Return the data exactly, but only from the line containing "The width and height of the screenshot is (907, 624)." through its last line.

----------------------------------------

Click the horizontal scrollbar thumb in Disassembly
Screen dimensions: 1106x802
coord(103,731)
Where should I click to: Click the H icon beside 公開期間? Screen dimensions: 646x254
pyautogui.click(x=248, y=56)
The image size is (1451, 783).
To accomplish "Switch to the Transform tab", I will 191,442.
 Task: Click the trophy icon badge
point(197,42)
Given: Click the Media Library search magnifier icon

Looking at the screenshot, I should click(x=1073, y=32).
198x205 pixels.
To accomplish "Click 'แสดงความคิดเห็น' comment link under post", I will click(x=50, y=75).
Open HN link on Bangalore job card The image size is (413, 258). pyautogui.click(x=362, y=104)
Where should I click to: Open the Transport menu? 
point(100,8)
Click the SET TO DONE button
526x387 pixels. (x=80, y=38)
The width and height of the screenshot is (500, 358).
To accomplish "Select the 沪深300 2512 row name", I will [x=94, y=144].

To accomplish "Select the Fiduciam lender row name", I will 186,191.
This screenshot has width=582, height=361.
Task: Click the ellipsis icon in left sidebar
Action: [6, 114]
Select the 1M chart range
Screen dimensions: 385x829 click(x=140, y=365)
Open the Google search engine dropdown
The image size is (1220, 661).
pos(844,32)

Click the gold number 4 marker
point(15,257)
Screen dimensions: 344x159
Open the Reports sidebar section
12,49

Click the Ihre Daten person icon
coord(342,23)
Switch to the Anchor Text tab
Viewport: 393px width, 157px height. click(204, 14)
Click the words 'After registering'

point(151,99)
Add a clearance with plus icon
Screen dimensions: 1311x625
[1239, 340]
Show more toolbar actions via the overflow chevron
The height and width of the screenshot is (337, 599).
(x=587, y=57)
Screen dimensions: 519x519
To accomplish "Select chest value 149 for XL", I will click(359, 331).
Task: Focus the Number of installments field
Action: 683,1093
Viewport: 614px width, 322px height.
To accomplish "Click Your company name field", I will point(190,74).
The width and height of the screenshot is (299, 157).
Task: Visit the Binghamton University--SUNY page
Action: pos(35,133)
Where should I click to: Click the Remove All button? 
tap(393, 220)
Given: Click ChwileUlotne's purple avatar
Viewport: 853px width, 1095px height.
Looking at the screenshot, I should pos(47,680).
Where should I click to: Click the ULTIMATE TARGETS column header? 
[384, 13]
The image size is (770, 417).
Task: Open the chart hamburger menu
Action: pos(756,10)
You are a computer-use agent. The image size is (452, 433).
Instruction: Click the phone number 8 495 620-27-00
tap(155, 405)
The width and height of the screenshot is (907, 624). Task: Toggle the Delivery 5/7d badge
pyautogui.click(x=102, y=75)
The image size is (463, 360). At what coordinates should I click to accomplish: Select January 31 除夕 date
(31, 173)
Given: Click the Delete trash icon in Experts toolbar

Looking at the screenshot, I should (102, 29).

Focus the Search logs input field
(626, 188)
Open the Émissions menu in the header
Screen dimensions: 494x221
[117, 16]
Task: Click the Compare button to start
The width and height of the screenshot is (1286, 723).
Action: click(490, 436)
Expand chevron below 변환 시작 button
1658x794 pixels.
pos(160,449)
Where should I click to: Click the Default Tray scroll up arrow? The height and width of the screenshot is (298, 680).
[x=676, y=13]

----------------------------------------

● RESULT
The width and height of the screenshot is (907, 624). Task: Toggle the Delivery 5/7d badge
pyautogui.click(x=102, y=75)
The image size is (463, 360). At what coordinates should I click to accomplish: Select January 31 除夕 date
(31, 173)
Given: Click the Delete trash icon in Experts toolbar

Looking at the screenshot, I should (102, 29).

Focus the Search logs input field
(626, 188)
Open the Émissions menu in the header
Screen dimensions: 494x221
[117, 16]
Task: Click the Compare button to start
The width and height of the screenshot is (1286, 723).
Action: click(490, 436)
Expand chevron below 변환 시작 button
1658x794 pixels.
pos(160,449)
Where should I click to: Click the Default Tray scroll up arrow? The height and width of the screenshot is (298, 680).
[x=676, y=13]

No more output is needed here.